■ List of tasks:
1. According to the October 2017 blog post, where is the writer sitting while updating the blog?
2. Please extend the October 2017 blog post, beginning right after its final sentence.

■ Text segment:
┄┄┄┄┄┄┄┄┄┄┄┄┄┄┄┄┄┄┄┄
Tuesday, October 10, 2017

October 2017

As I am updating my blog I am sitting in a cabin in the woods in Newton, MS.  Spending a couple weeks out here and helping a church has been a great place to do some thinking and praying.

First of all, I would like to ask ya'll to be praying for Kelly Moncofsky who wrote an article for this blog in March.  She is going through some difficult issues right now and they could use some prayers.  Also, you might want to go back and read her article to refresh your mind.

I have asked several people who I know that have gone through cancer themselves, a family member, a caregiver, to just share their hearts.  I know as we meet people along the our way and find out they are going through cancer or have gone through it, we just seem to connect.  I find it encouraging to share with others what we have gone through and how the Lord blessed.  So I hope you will enjoy reading these articles and if they bless your heart please share that with these folks.
┄┄┄┄┄┄┄┄┄┄┄┄┄┄┄┄┄┄┄┄
■ Record set:
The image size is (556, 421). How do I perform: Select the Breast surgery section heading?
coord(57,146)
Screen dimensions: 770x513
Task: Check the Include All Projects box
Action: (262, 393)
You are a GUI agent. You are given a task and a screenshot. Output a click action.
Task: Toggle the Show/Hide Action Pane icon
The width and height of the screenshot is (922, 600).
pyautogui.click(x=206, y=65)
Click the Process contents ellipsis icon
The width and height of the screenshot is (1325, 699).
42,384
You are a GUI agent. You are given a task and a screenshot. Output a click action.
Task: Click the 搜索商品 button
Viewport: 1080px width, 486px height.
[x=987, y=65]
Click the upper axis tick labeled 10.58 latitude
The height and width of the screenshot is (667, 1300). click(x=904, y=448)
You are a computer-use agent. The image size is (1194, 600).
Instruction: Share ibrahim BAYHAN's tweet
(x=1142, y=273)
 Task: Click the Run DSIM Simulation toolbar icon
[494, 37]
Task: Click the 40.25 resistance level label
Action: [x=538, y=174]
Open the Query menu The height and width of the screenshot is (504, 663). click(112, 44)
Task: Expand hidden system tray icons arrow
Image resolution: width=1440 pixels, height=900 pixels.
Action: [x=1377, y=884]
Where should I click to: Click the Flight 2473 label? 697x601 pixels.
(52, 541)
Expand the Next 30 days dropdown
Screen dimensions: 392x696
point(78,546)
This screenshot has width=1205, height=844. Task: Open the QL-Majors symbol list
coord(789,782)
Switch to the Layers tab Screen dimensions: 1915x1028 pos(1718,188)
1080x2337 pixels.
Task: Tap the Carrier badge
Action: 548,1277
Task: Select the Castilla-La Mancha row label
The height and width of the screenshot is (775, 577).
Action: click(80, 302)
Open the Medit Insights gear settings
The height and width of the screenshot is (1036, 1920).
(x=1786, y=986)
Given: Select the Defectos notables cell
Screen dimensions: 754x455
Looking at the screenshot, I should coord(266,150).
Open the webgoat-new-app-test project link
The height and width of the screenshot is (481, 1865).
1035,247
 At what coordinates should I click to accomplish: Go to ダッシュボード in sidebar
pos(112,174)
┄┄┄┄┄┄┄┄┄┄┄┄┄┄┄┄┄┄┄┄
■ Responses:
1. In a cabin in the woods in Newton, MS.

2.
I notice sometimes that having gone through cancer twice as time goes on it is like it never happened.  It has been seven years of being cancer free for my second round, I am so thankful.  Yet, as I sit out here in the woods, I just thank the Lord for another day He has given me.  I think of others that I am praying for that are in the midst of the battle right now, and I am so blessed.  I don't want to dwell on the bad times, but I don't want to forget what I went through and what my Lord has done for me.